- TEXT SECTION
· · · · · · ·

Baby who launched a test tube revolution
Louise Brown, the first test tube child, is 21 this year . . . and her story suggests that cloning is inevitable. Roger Highfield reports from London
Louise Brown was born 21 years ago. When she was conceived in a laboratory, she helped to launch a revolution in reproductive medicine that is still changing the world, challenging moral values and stirring religious debate.
Half a million test-tube babies later, her story remains extraordinary for the insights it gives into the relationship between society and science, when the despair of childless couples met the ambition and scientific curiosity of doctors.
Her story also underlines how medical research is a human enterprise, one that depends on perseverance and luck as much as hard science and animal experimentation. It will be told in full next month by award winning programme maker Eamonn Matthews in Britain's Channel Four TV series, The Baby Makers.
There are many echoes in the current debate over cloning. If we have learnt anything from Louise, it is that the revulsion that greets cloning is likely to give way to qualified acceptance when the public becomes aware of the benefits, such as the ability to grow tissue or clone infertile women.
The same will probably go for the brave new world of genetic enhancement. And if ``designer babies'' ever appear, it will be possible in part because of In Vitro Fertilisation (IVF), the technique that enabled Louise to be born.
Before she was conceived, human reproduction was regarded as almost sacred. Dr Robert Edwards, who helped bring her into the world, said it seemed to be a matter ``for theologians, rather than gynaecologists and scientists''.
Louise's mother and father, Lesley and John, were infertility statistics, the one couple in eight in Britain who could not have children. For 15 years, their family doctor had encouraged them to keep trying. ``But we never gave up hope,'' said John.
IVF began with Dr Edwards, of Cambridge, who was keen to extend work on animals to treat women with blocked Fallopian tubes, which prevent eggs from travelling from the ovaries to the womb, where they can be fertilised.

· · · · · · ·

- WORK INSTRUCTIONS
1. Update the part of the test-tube baby article that opens with the words "The same will" and closes with "hope,'' said John.", replacing "gynaecologists" with "obstetricians".
2. Summarize the test-tube baby article in two sentences.
3. Using the test-tube baby article, answer yes or no for each statement and quote the words that decide it: (a) Louise's parents were encouraged by their family doctor to keep trying for 15 years. (b) Dr Edwards was based in London. (c) The Baby Makers is a Channel Four TV series.

- PROVIDED DATA
· · · · · · ·

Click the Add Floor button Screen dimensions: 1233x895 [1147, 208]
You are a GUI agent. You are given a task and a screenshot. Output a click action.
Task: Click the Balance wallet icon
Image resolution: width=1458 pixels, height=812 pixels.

· · · · · · ·

- ANSWER SET
1.
The same will probably go for the brave new world of genetic enhancement. And if ``designer babies'' ever appear, it will be possible in part because of In Vitro Fertilisation (IVF), the technique that enabled Louise to be born.
Before she was conceived, human reproduction was regarded as almost sacred. Dr Robert Edwards, who helped bring her into the world, said it seemed to be a matter ``for theologians, rather than obstetricians and scientists''.
Louise's mother and father, Lesley and John, were infertility statistics, the one couple in eight in Britain who could not have children. For 15 years, their family doctor had encouraged them to keep trying. ``But we never gave up hope,'' said John.

2. Louise Brown, conceived in a laboratory through In Vitro Fertilisation (IVF) and born 21 years ago, helped launch a revolution in reproductive medicine that has since seen half a million test-tube babies born. Her story suggests that the revulsion that greets cloning is likely to give way to qualified acceptance once the public becomes aware of its benefits.

3.
(a) Yes: "For 15 years, their family doctor had encouraged them to keep trying."
(b) No: "IVF began with Dr Edwards, of Cambridge"
(c) Yes: "Britain's Channel Four TV series, The Baby Makers"